# Excerpt provided:
'how can I get the first 3 digits of a given ***unsigned long long*** without converting it to string and without knowing is the length

how can I get the first 3 digits of a given unsigned long long without converting it to string and there is now the constant length of the number.

without using the naive approach of dividing with / 10.

like this

int first_3_digits(unsigned long long number)
{
    unsigned long long n = number;
    while(n >= 1000){ 
        n = n/10;
    }

    return n;
}

I had an interview and they said that this solution wasn't good enough the interviewer said the solution resembles a binary search. I know how binary search work but I don't know how to connect it to this problem.



Solution 1:[1]

Modern processors are able to compute the log2 of an integer in only few cycles using specific low-level instructions (eg. bsr on mainstream x86-64 processors). Based on this great previous post one can compute the log10 of an integer very quickly. The idea is to use a lookup table so to do the translation between the log2 and log10. Once the log10 has been computed, one can just use another lookup table to perform the division by 10 ** log10(number). However, non-constant 64-bit divisions are very expensive on almost all processors. An alternative solution is to use a switch with all the possible case so the compiler can generate an efficient code for all cases and use a fast jump table. Indeed, a division by a constant can be optimized by the compiler in few fast instructions (ie. multiplications and shifts) that are much faster than a non-constant division. The resulting code is not very beautiful/simple though. Here it is:

#include <math.h>
#include <assert.h>

static inline unsigned int baseTwoDigits(unsigned long long x) {
    return x ? 64 - __builtin_clzll(x) : 0;
}

static inline unsigned int baseTenDigits(unsigned long long x) {
    static const unsigned char guess[65] = {
        0,  0,  0,  0,  1,  1,  1,  2,  2,  2,  3,  3,  3,  3,  4,  4,  4,
        5,  5,  5,  6,  6,  6,  6,  7,  7,  7,  8,  8,  8,  9,  9,  9,  9,
       10, 10, 10, 11, 11, 11, 12, 12, 12, 12, 13, 13, 13, 14, 14, 14, 15,
       15, 15, 15, 16, 16, 16, 17, 17, 17, 18, 18, 18, 18, 19
    };
    static const unsigned long long tenToThe[] = {
        1ull, 10ull, 100ull, 1000ull, 10000ull, 100000ull, 1000000ull, 10000000ull, 100000000ull,
        1000000000ull, 10000000000ull, 100000000000ull, 1000000000000ull,
        10000000000000ull, 100000000000000ull, 1000000000000000ull,
        10000000000000000ull, 100000000000000000ull, 1000000000000000000ull,
        10000000000000000000ull
    };
    unsigned int digits = guess[baseTwoDigits(x)];
    return digits + (x >= tenToThe[digits]);
}

inline int optimized(unsigned long long number)
{
    const unsigned int intLog = baseTenDigits(number);
    switch(intLog)

# Written task:
Transcribe the passage of the thread on getting the first three digits of an unsigned long long that starts at the words "int first_3_digits(unsigned long" and stops after the words "to this problem.". The lines that come after this have no role here.

(Page and screen pointing lines)
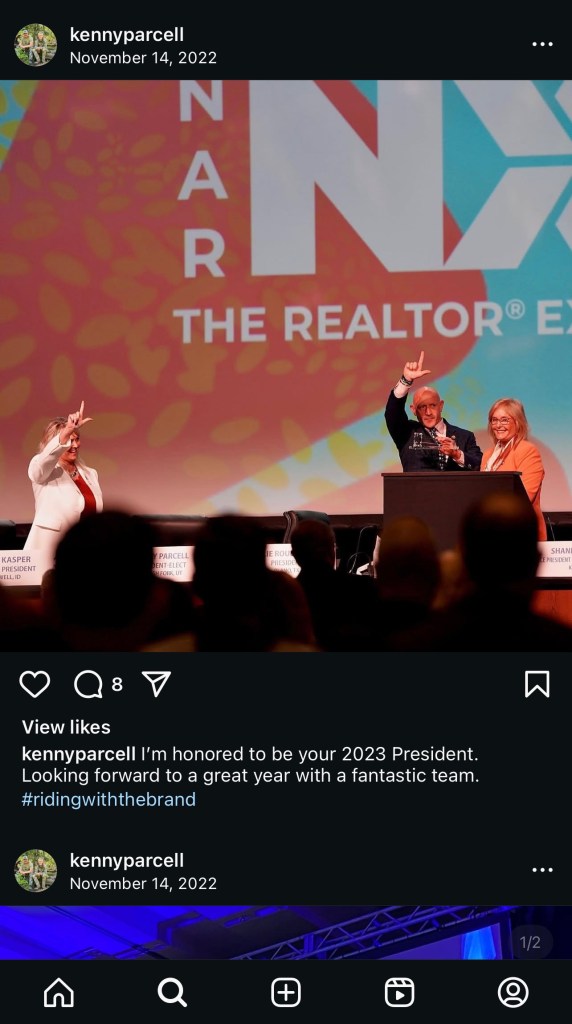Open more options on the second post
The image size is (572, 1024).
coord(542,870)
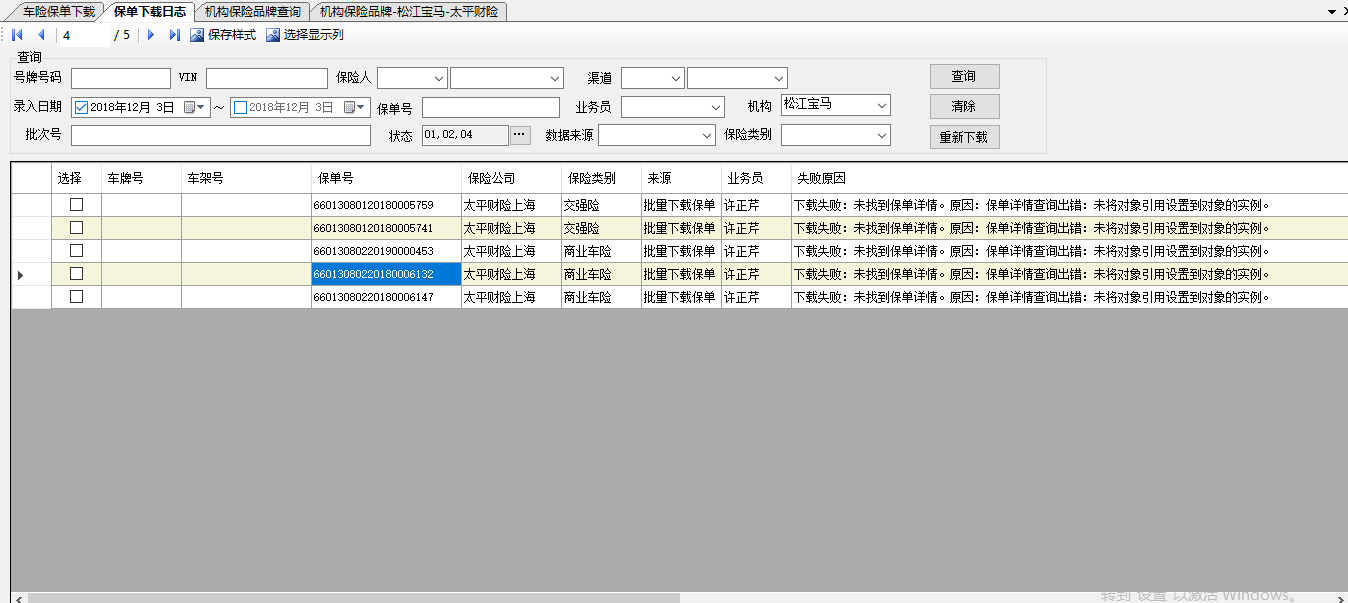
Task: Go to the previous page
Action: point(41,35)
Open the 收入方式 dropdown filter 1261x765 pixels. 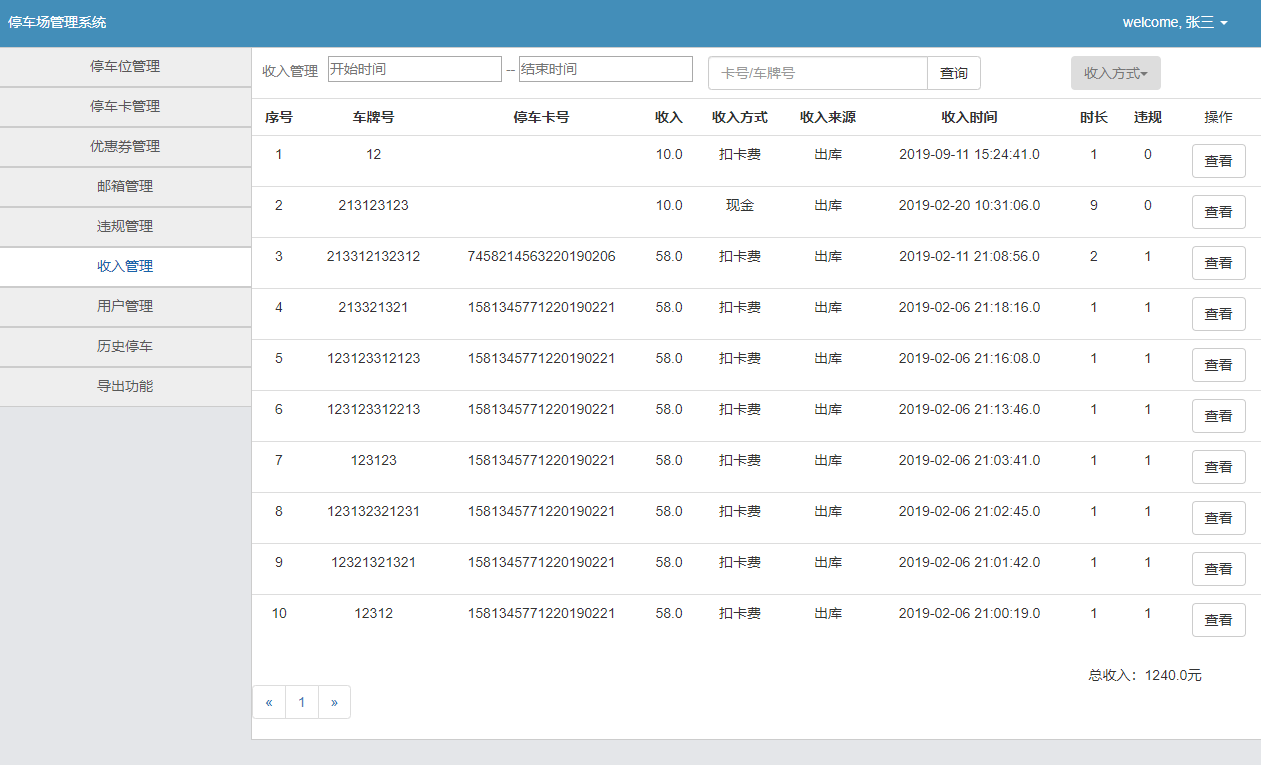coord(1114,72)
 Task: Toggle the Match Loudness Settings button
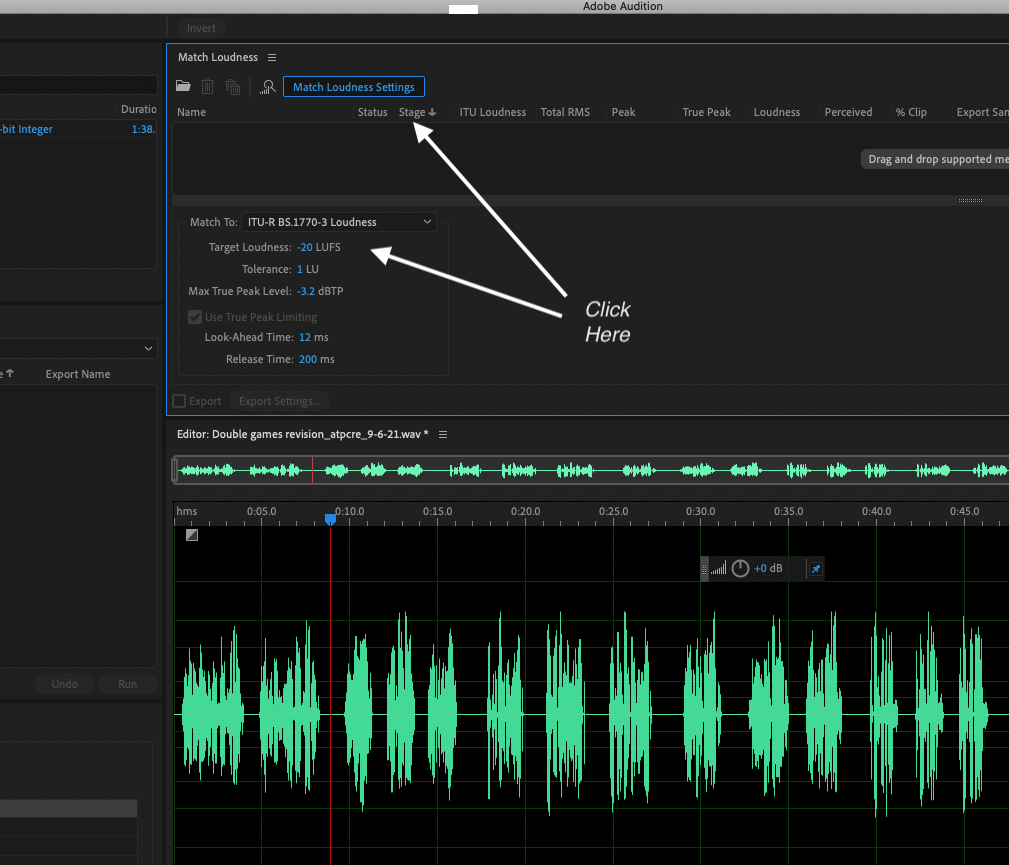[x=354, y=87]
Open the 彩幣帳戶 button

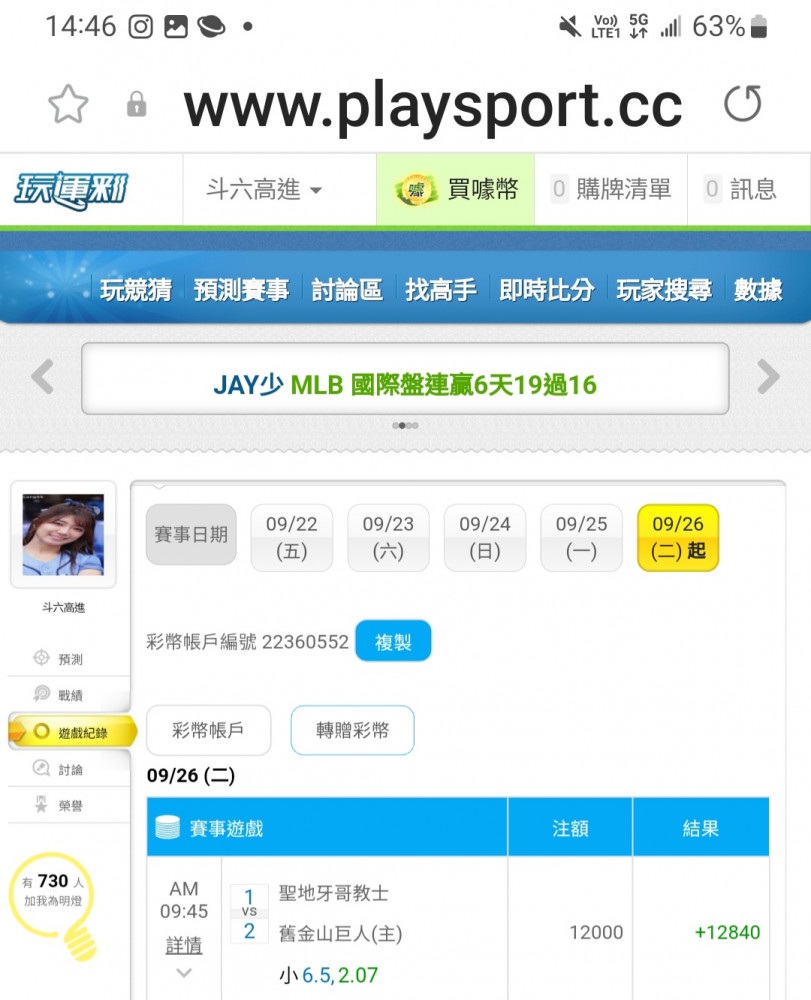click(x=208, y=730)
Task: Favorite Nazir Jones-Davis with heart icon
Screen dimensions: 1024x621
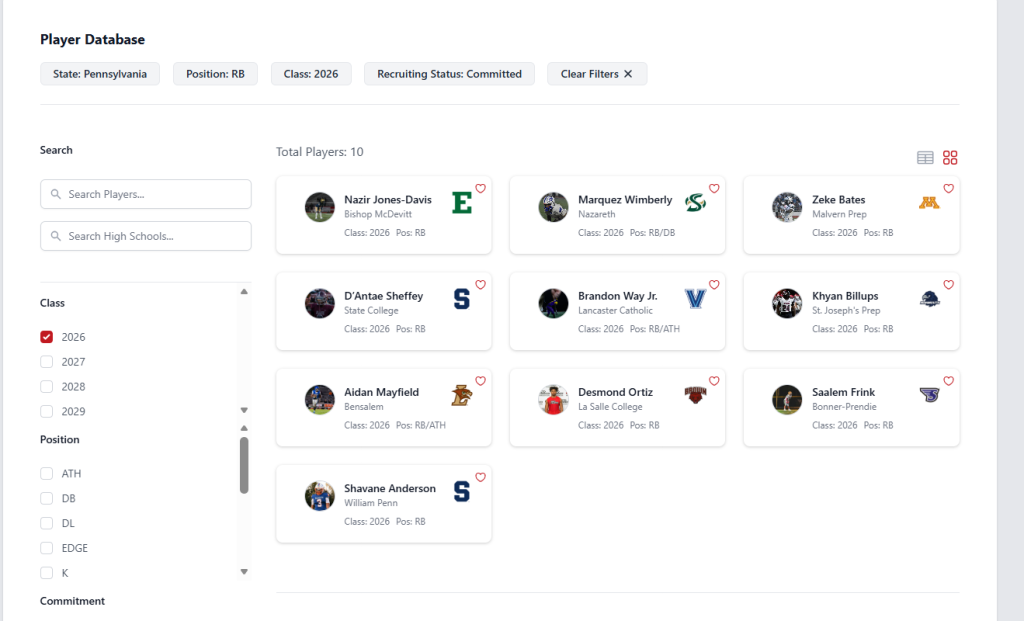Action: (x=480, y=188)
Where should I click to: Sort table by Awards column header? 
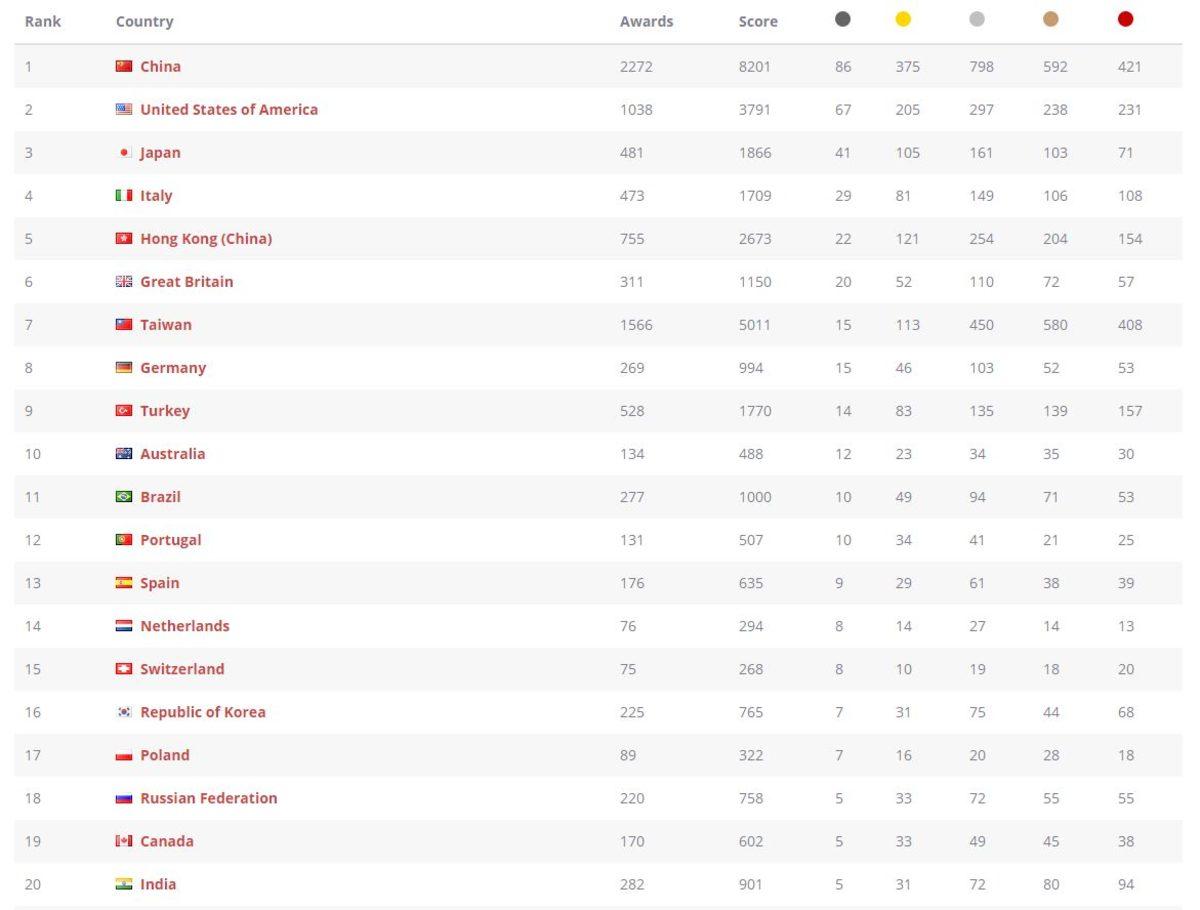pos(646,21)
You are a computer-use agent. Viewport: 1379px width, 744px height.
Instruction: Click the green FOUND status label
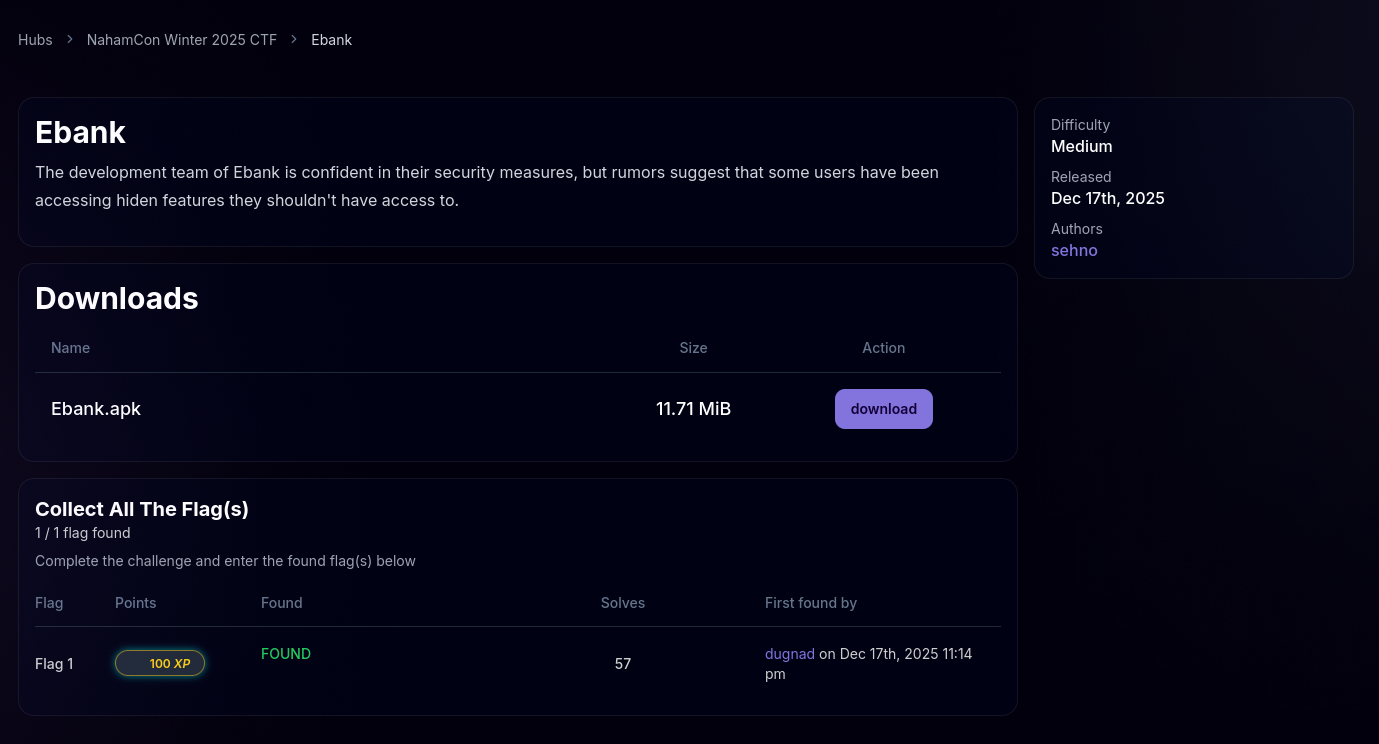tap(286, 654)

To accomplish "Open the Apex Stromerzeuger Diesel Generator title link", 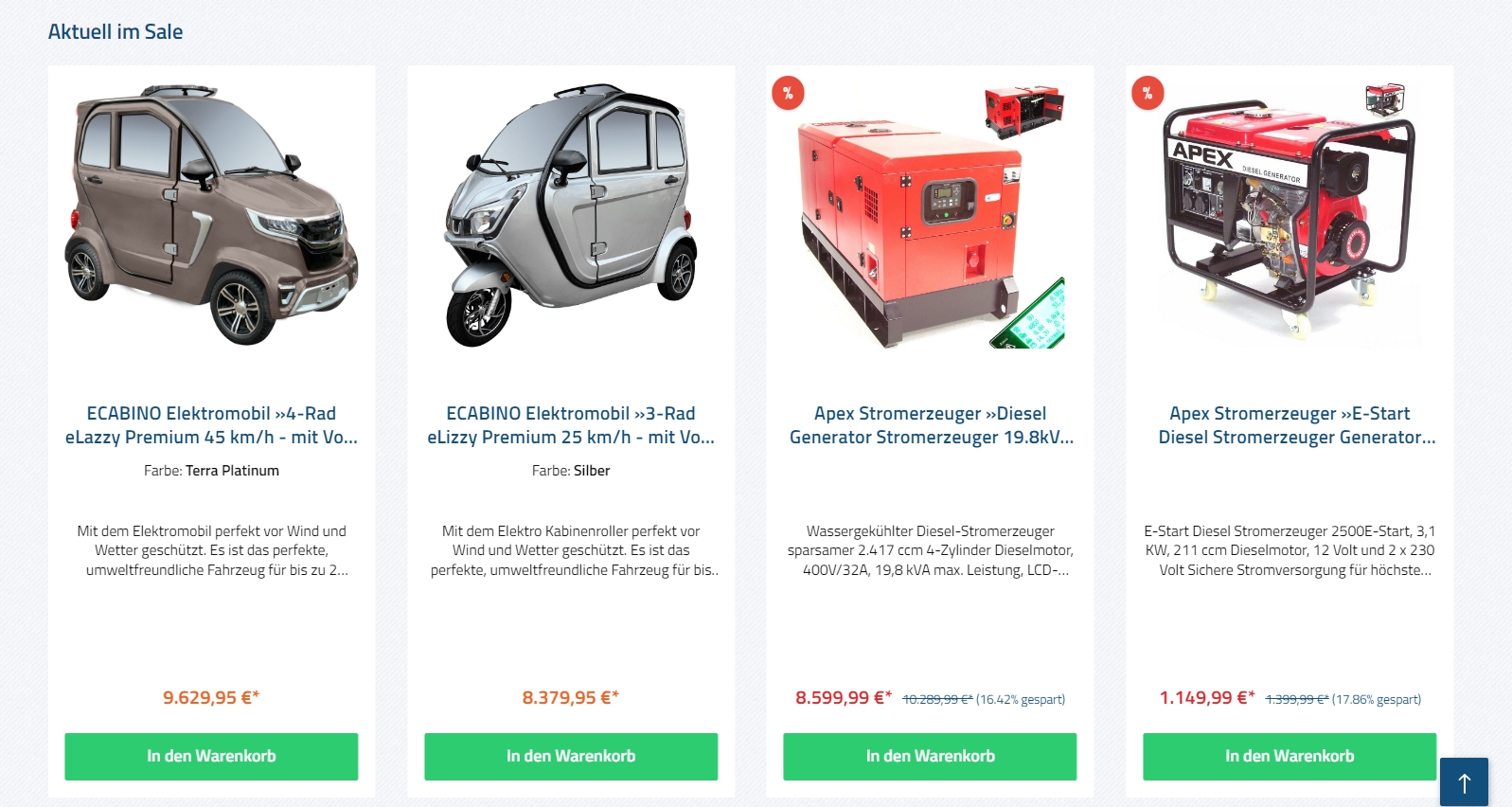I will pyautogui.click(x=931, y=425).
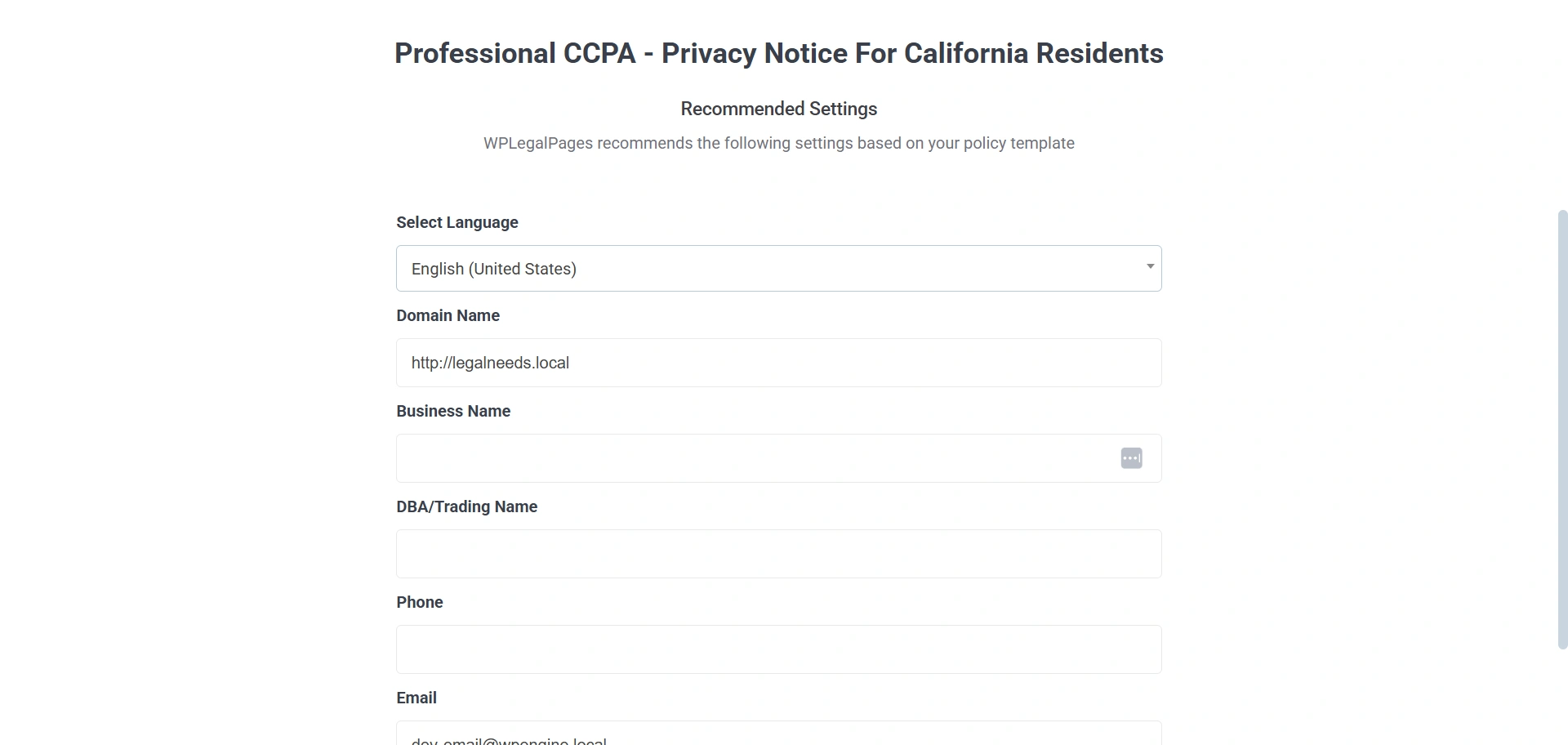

# Complete answer:
int first_3_digits(unsigned long long number)
{
    unsigned long long n = number;
    while(n >= 1000){ 
        n = n/10;
    }

    return n;
}

I had an interview and they said that this solution wasn't good enough the interviewer said the solution resembles a binary search. I know how binary search work but I don't know how to connect it to this problem.